The 10th International Workshop on

Privacy and Anonymity in the Information Society (PAIS)

November 18, 2017, New Orleans, Louisiana (U.S.A.)

Collocated with ICDM 2017

Invited Talk

Presenter: Dr. Dejing Dou
Title: Deep Learning and Privacy Preserving in a Health Social Network

Abstract: Modeling and predicting human behaviors is the key to help spread wellness in a health social network. The YesiWell system was built to collect data for 254 obese or over weight users with their one year physical activities, social communications, and biomarkers/biometrics. The user diversity, dynamic behaviors, and hidden social influences make the problem very challenging. In this talk, I first introduce our novel deep learning approach for human behavior prediction in YesiWell health social network. Then I discuss the obvious privacy issues when applying deep learning in the health domain. Our main idea for privacy preserving is to enforce differential privacy by perturbing the objective functions of deep learning models, such as deep auto-encoder, rather than its results. Theoretical analysis and thorough experimental evaluations show that our approach is highly effective and efficient.

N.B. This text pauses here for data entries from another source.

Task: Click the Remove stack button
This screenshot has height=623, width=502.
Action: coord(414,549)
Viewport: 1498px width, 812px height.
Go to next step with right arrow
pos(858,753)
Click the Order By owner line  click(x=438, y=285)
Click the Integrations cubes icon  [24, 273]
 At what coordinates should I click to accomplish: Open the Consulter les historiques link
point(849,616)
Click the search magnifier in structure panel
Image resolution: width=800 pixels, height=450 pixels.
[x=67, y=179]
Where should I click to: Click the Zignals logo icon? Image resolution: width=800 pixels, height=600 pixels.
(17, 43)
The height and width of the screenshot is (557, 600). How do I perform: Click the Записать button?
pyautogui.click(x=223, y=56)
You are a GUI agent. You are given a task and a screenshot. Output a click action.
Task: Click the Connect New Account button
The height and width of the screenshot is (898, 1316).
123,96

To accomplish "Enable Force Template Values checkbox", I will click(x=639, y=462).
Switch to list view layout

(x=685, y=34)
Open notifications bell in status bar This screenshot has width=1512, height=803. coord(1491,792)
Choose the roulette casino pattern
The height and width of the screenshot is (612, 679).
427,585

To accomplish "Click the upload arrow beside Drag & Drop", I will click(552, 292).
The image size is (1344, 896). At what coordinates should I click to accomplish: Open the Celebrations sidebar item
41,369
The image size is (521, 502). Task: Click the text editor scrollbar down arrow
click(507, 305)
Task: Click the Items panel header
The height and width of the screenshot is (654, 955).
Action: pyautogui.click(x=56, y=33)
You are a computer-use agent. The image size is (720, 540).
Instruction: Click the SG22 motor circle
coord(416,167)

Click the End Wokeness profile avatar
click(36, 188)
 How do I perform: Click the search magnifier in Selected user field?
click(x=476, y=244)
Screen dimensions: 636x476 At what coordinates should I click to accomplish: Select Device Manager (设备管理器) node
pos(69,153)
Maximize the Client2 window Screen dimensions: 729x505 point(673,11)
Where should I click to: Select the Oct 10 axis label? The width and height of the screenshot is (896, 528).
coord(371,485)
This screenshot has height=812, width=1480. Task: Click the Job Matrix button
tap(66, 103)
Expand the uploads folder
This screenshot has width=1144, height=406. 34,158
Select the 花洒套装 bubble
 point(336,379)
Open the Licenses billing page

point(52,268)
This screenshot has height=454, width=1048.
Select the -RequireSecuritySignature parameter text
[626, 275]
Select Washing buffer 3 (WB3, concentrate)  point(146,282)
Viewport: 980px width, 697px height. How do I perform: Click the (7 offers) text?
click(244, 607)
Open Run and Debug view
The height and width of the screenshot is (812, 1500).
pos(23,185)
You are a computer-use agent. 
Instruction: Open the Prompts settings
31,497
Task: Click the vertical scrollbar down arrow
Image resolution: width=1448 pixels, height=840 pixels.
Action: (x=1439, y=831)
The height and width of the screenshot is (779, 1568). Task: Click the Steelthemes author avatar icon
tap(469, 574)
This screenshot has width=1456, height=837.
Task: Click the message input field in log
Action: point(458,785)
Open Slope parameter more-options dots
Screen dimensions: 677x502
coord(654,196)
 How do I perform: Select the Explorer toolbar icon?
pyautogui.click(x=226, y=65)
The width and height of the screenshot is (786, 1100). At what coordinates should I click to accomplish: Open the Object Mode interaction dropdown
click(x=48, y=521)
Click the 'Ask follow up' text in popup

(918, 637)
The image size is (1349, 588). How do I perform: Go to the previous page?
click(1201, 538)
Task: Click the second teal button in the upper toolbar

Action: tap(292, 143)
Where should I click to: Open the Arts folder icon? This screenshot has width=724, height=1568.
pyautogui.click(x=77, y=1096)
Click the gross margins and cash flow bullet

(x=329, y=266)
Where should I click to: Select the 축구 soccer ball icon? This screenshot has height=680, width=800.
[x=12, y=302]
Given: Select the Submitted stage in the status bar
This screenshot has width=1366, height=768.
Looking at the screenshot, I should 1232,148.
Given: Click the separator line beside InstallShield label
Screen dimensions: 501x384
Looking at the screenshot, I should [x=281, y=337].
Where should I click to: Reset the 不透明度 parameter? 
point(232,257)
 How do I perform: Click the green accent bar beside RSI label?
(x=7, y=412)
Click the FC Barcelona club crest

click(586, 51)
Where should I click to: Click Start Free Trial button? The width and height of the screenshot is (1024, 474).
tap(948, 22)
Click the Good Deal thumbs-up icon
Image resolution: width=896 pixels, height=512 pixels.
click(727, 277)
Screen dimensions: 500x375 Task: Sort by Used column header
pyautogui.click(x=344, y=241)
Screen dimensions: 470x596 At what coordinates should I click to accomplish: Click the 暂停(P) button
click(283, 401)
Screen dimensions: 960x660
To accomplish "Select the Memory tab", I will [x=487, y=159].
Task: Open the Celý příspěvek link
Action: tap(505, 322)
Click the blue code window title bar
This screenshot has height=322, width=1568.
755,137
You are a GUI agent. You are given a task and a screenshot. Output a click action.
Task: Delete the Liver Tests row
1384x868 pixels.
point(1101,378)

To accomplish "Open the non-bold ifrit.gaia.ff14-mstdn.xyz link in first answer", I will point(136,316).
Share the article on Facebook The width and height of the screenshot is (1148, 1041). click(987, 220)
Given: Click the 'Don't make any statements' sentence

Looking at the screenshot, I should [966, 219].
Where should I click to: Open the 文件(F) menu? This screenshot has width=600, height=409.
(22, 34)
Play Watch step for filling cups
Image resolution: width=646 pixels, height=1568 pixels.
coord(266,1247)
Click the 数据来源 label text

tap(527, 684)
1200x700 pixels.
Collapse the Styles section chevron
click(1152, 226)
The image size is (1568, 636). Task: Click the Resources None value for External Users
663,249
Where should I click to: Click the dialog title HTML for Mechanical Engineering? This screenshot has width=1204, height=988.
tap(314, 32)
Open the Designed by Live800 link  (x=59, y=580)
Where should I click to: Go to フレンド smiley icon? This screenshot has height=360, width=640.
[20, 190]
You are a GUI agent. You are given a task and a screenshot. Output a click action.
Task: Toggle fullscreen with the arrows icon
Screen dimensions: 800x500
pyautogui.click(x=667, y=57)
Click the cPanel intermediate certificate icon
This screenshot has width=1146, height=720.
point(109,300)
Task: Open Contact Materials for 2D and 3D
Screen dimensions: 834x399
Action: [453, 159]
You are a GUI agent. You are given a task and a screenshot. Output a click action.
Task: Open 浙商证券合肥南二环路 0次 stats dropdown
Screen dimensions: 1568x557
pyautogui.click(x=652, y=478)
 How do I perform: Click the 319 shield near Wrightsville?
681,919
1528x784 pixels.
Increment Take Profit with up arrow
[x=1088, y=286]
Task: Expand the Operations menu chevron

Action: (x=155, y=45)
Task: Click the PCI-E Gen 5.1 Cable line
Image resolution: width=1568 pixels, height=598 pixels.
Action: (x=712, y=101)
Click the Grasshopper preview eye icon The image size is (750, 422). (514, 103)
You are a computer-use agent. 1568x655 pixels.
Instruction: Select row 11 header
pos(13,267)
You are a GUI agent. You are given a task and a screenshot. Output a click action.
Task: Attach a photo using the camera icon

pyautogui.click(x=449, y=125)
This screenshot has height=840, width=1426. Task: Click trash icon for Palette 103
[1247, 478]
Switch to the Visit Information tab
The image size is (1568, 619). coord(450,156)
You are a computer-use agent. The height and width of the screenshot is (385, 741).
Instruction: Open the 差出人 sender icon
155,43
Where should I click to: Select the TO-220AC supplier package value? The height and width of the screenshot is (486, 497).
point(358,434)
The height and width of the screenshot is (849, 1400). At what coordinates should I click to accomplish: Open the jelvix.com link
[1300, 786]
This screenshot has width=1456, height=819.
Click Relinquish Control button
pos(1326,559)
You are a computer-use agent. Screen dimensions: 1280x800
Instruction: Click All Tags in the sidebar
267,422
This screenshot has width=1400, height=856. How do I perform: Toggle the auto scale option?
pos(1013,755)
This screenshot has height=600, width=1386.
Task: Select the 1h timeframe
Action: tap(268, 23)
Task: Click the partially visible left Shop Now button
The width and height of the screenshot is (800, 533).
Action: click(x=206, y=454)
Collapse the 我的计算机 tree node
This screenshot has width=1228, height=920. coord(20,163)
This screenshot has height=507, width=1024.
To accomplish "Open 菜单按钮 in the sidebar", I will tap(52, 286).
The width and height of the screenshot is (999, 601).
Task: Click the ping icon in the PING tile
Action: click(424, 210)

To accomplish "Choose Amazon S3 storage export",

Bio: Dejing Dou is a Professor in the Computer and Information Science Department at the University of Oregon and leads the Advanced Integration and Mining (AIM) Lab. He received his bachelor degree from Tsinghua University, China in 1996 and his Ph.D. degree from Yale University in 2004. His research areas include artificial intelligence, data mining, data integration, information extraction, and health informatics. Dejing Dou has published more than 80 research papers, some of which appear in prestigious conferences and journals like AAAI, KDD, ICDM, SDM, CIKM, ISWC, JIIS, and JoDS. His DEXA’15 paper received the best paper award. His KDD’07 paper was nominated for the best research paper award. He is on the Editorial Boards of Journal on Data Semantics, Journal of Intelligent Information Systems, and PLUS ONE. He has been serving as program committee members for various international conferences and as program co-chairs for four of them. Dejing Dou has received over $4.5 million PI research grants from the NSF and the NIH.